Gerechtshof Den Haag, 25-09-2019, ECLI:NL:GHDHA:2019:2541, BK-19/00238
Gerechtshof Den Haag, 25-09-2019, ECLI:NL:GHDHA:2019:2541, BK-19/00238
Gegevens
- Instantie
- Gerechtshof Den Haag
- Datum uitspraak
- 25 september 2019
- Datum publicatie
- 3 oktober 2019
- ECLI
- ECLI:NL:GHDHA:2019:2541
- Formele relaties
- Cassatie: ECLI:NL:HR:2020:1295
- Zaaknummer
- BK-19/00238
Inhoudsindicatie
Belanghebbende claimt aftrek van onderhoudskosten eigen woning en van in het verleden gemaakte advocaatkosten. Verder acht belanghebbende de belastingheffing over het fictieve voordeel uit sparen en beleggen in strijd met artikel 1 EP. Verder stelt belanghebbende dat geen rechtsgeldige uitspraak op zijn bezwaar is gedaan en bij het toekennen van de heffingskortingen sprake is van leeftijdsdiscriminatie. Het Hof oordeelt dat de wet geen ruimte laat voor aftrek van de onderhoudskosten en de advocaatkosten en dat er geen feiten en omstandigheden zijn gesteld en gebleken op grond waarvan moet worden geoordeeld dat de uitspraak op bezwaar niet rechtsgeldig is gedaan. Verder oordeel het Hof dat, ook als voor dit jaar (2016) geoordeeld moet dat sprake is van schending van artikel 1 EP , sprake is van een rechtstekort, maar de rechter terughoudend moet zijn om daarin te voorzien (zie Hoge Raad van 14 juni 2019, ECLI:NL:HR:2019:816, 817, 911, 912, 946, 948 en 949). Verder oordeelt het Hof dat belanghebbende, gezien zijn vermogenspositie, niet is geconfronteerd met een individuele buitensporige last en de wetgever, voor wat betreft de heffingskortingen, in redelijkheid verschil kon maken in de heffingskorting voor alleenstaande en niet alleenstaande ouderen.
Uitspraak
Team Belastingrecht
meervoudige kamer
nummer BK-19/00238
Uitspraak van 25 september 2019
in het geding tussen:
[X] te [Z] , belanghebbende,
en
de Inspecteur van de Belastingdienst, kantoor Arnhem, de Inspecteur,
(vertegenwoordiger: [A] )
op het hoger beroep van belanghebbende tegen de uitspraak van de rechtbank Den Haag (de Rechtbank) van 31 januari 2019, nummer SGR 18/5288.
1 Procesverloop
Aan belanghebbende is een aanslag inkomstenbelasting en premie volksverzekeringen (IB/PVV) voor het jaar 2016 opgelegd, berekend naar een belastbaar inkomen uit werk en woning (biww) van € 47.883 en een belastbaar inkomen uit sparen en beleggen (bisb) van € 912.

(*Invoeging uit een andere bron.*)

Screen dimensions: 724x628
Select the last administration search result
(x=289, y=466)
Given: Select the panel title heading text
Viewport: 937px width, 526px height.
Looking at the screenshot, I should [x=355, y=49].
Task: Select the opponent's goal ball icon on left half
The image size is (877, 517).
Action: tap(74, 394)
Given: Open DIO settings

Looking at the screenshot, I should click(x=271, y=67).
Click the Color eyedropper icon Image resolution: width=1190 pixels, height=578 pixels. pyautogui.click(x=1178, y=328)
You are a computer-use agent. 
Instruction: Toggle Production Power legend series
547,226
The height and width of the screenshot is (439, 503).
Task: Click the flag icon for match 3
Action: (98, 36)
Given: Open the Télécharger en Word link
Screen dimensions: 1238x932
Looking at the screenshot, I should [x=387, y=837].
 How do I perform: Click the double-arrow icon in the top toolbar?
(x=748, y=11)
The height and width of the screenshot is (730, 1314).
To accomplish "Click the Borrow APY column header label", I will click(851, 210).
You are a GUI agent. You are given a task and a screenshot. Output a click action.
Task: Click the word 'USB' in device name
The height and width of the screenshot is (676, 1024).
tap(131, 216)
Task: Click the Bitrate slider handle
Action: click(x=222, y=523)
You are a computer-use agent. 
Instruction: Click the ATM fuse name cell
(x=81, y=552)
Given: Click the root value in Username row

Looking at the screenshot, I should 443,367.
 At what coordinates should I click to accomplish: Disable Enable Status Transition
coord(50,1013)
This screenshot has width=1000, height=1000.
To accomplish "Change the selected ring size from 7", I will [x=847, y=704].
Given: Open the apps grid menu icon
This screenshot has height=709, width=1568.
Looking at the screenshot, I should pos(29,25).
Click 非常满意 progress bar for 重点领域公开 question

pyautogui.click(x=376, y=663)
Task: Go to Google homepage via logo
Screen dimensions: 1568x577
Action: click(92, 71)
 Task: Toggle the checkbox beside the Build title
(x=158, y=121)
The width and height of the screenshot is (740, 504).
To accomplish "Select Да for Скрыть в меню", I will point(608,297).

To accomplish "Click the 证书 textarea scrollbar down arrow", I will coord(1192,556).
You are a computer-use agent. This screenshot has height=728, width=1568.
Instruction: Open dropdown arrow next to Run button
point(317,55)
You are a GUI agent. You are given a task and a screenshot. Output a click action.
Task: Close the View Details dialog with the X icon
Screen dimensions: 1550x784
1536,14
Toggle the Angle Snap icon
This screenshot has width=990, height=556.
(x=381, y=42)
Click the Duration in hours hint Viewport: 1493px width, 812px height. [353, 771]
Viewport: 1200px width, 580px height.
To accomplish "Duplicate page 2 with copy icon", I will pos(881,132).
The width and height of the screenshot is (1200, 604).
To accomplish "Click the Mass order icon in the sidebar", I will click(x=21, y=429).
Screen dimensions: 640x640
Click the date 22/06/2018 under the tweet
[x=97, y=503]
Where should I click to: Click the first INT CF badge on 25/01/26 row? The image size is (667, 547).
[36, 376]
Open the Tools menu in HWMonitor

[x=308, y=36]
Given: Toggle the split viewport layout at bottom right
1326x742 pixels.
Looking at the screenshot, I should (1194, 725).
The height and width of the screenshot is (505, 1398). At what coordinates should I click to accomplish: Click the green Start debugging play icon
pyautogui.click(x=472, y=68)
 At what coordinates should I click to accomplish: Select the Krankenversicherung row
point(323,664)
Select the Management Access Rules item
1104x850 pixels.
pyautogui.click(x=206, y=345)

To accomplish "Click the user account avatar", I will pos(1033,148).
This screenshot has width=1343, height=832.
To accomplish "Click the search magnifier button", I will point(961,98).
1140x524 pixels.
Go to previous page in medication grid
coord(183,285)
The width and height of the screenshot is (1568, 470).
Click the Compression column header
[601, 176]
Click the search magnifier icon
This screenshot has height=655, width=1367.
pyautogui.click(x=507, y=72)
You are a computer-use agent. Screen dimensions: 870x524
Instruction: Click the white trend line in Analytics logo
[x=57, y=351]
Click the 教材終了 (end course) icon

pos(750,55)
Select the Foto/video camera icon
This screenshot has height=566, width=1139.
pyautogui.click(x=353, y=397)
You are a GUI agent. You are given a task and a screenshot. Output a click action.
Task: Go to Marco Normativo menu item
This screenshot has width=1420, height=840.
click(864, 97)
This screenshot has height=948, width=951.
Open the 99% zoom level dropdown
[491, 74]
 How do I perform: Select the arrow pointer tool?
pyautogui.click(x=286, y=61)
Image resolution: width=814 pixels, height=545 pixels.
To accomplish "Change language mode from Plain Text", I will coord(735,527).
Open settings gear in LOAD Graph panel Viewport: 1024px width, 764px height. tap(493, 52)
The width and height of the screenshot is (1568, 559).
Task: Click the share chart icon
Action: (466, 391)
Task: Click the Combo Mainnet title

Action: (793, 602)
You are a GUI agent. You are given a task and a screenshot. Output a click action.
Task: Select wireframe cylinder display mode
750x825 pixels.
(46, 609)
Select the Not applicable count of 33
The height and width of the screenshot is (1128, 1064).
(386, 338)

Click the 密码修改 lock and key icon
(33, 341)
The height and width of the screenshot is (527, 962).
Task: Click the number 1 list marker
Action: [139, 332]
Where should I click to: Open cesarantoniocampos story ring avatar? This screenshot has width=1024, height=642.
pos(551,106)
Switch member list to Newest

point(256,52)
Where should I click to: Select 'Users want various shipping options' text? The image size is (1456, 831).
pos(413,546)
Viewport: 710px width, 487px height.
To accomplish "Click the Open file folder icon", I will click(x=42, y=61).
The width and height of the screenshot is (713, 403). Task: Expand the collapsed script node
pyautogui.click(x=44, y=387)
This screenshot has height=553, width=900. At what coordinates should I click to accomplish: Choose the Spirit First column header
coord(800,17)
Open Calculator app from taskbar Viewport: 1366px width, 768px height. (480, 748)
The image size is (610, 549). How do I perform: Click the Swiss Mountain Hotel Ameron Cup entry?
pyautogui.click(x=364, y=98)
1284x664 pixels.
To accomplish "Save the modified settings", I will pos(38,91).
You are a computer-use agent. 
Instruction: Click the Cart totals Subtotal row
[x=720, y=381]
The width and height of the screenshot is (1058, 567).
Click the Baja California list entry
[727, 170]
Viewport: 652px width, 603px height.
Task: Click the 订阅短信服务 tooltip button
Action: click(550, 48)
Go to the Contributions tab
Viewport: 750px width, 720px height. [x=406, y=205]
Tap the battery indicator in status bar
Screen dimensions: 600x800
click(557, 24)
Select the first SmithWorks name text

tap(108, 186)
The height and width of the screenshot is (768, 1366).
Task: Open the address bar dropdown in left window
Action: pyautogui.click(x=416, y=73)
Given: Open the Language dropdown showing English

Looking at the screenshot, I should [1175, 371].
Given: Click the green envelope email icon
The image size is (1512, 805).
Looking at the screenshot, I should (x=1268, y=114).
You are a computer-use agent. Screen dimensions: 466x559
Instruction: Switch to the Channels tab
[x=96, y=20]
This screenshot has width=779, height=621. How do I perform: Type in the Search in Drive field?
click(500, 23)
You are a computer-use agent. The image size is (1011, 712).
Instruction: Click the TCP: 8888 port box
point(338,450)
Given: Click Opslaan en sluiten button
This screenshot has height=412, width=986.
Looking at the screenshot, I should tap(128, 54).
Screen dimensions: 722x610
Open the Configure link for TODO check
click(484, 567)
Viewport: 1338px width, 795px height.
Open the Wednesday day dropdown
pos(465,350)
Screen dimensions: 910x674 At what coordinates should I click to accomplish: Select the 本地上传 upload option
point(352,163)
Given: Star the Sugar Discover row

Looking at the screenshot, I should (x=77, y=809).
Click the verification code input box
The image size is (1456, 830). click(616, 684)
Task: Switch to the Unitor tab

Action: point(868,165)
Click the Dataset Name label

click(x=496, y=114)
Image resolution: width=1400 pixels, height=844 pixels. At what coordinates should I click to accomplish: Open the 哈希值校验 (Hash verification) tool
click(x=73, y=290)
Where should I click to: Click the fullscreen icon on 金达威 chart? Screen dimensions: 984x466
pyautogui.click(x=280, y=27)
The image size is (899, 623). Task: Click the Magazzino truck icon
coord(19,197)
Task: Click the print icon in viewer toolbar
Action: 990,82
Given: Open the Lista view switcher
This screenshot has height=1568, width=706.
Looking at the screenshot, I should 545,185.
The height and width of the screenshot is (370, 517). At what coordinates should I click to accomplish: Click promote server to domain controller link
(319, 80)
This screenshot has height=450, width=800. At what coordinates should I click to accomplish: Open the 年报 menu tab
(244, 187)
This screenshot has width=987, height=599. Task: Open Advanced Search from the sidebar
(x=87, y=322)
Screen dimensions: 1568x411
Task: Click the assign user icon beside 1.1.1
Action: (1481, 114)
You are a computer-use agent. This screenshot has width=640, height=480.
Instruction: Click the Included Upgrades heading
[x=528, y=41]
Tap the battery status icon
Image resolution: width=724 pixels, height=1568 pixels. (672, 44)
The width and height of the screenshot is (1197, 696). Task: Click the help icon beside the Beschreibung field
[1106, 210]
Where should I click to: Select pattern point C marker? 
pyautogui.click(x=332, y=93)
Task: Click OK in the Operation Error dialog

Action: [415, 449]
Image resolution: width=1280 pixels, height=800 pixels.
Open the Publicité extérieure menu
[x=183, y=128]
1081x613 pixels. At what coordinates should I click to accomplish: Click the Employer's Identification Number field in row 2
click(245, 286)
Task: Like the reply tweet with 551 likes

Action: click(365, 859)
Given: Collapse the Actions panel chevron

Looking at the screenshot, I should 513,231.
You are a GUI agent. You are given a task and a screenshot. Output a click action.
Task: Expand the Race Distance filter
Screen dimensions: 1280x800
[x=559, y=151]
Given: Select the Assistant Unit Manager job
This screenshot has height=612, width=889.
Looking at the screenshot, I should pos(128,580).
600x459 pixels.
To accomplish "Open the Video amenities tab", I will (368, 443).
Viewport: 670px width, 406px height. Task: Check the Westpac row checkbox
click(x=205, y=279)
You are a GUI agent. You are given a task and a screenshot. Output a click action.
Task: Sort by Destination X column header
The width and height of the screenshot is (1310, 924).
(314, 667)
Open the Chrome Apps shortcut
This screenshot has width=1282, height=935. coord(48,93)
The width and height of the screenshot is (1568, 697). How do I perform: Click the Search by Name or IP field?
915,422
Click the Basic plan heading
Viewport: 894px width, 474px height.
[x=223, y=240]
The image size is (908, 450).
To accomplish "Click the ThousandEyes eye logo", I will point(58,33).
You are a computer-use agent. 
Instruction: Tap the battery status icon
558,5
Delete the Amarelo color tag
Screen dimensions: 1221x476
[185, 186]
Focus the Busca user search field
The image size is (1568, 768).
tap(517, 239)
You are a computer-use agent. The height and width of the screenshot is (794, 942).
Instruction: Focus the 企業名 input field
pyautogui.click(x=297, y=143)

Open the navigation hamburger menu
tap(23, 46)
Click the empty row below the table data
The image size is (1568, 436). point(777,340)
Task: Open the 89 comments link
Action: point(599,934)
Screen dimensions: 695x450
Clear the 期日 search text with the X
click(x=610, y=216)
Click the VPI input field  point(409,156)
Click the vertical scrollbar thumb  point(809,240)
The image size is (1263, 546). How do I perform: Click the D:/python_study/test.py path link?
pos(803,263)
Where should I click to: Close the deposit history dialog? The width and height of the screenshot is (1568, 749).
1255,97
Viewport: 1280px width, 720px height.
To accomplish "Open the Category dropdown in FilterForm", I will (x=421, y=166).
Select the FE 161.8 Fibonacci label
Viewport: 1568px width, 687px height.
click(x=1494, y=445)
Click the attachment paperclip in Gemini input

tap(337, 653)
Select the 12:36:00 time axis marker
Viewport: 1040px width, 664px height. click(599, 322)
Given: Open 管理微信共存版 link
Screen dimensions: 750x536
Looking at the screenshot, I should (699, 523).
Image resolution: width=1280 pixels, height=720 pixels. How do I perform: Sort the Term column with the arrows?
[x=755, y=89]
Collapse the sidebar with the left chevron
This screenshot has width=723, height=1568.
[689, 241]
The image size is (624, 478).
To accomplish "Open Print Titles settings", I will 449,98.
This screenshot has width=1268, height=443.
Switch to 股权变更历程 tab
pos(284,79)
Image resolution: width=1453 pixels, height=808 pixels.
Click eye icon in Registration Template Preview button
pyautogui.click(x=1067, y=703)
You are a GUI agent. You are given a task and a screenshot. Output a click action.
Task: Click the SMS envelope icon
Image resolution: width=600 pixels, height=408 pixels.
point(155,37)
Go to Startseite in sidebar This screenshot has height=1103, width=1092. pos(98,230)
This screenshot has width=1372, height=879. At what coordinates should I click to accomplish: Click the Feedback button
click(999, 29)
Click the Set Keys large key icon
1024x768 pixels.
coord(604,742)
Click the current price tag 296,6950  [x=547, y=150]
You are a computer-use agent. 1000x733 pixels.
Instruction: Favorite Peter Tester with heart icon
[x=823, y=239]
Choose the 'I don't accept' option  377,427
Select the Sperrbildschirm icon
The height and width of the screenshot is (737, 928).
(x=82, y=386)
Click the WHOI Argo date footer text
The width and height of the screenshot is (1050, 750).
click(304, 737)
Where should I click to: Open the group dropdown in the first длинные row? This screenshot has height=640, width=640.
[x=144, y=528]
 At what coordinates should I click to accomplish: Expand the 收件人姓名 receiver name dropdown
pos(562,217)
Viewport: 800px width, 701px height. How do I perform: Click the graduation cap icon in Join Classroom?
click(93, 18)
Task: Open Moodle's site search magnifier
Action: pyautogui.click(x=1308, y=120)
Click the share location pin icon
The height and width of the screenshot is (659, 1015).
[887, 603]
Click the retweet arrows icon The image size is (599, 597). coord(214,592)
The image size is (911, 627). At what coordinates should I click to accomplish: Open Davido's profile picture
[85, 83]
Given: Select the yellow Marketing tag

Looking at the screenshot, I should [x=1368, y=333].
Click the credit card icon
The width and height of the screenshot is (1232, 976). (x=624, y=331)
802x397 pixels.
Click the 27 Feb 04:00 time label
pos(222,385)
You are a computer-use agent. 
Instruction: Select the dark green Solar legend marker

Belanghebbende heeft tegen de aanslag bezwaar gemaakt. Bij uitspraak op bezwaar van 10 juli 2018 heeft de Inspecteur het bezwaar ongegrond verklaard.
Belanghebbende heeft tegen de uitspraak op bezwaar beroep ingesteld. Ter zake van dit beroep is van belanghebbende een griffierecht geheven van € 46. De Rechtbank heeft het beroep ongegrond verklaard.
Belanghebbende heeft tegen de uitspraak van de Rechtbank hoger beroep ingesteld. Ter zake van het hoger beroep is van belanghebbende een griffierecht geheven van € 128.
De Inspecteur heeft een verweerschrift ingediend.
Vóór de zitting heeft belanghebbende een nader stuk ingediend. Dit stuk is gedagtekend 4 juli 2019 en is in kopie verstrekt aan de wederpartij.
De mondelinge behandeling van de zaak heeft plaatsgevonden op 14 augustus 2019. Partijen zijn verschenen.
Na sluiting van het onderzoek is bij het Hof een e-mailbericht van belanghebbende met twee bijlagen binnengekomen. Het Hof vindt in dit bericht geen aanleiding om het onderzoek te heropenen.
2. Vaststaande feiten
Belanghebbende is geboren in 1949 en is gehuwd met [Y] , geboren in 1954. Belanghebbende en zijn echtgenote bewonen een eigen woning en hebben geen schulden die zijn aangegaan ter verwerving van de woning. Per 1 januari 2015 had de woning een WOZ-waarde van € 280.000.
Op 14 april 2017 heeft belanghebbende de aangifte IB/PVV voor het jaar 2016 ingediend. De aangifte vermeldt - voor zover hier van belang - € 47.883 aan inkomsten uit vroegere dienstbetrekking en AOW, € 1.823 aan kosten voor onderhoud of verbouwing van de eigen woning, waarde van de bezittingen in box 3 van € 94.500, een heffingvrij vermogen van € 48.874 en het aan belanghebbende toe te rekenen gedeelte van de grondslag voor de berekening van het voordeel uit sparen en beleggen van € 22.813.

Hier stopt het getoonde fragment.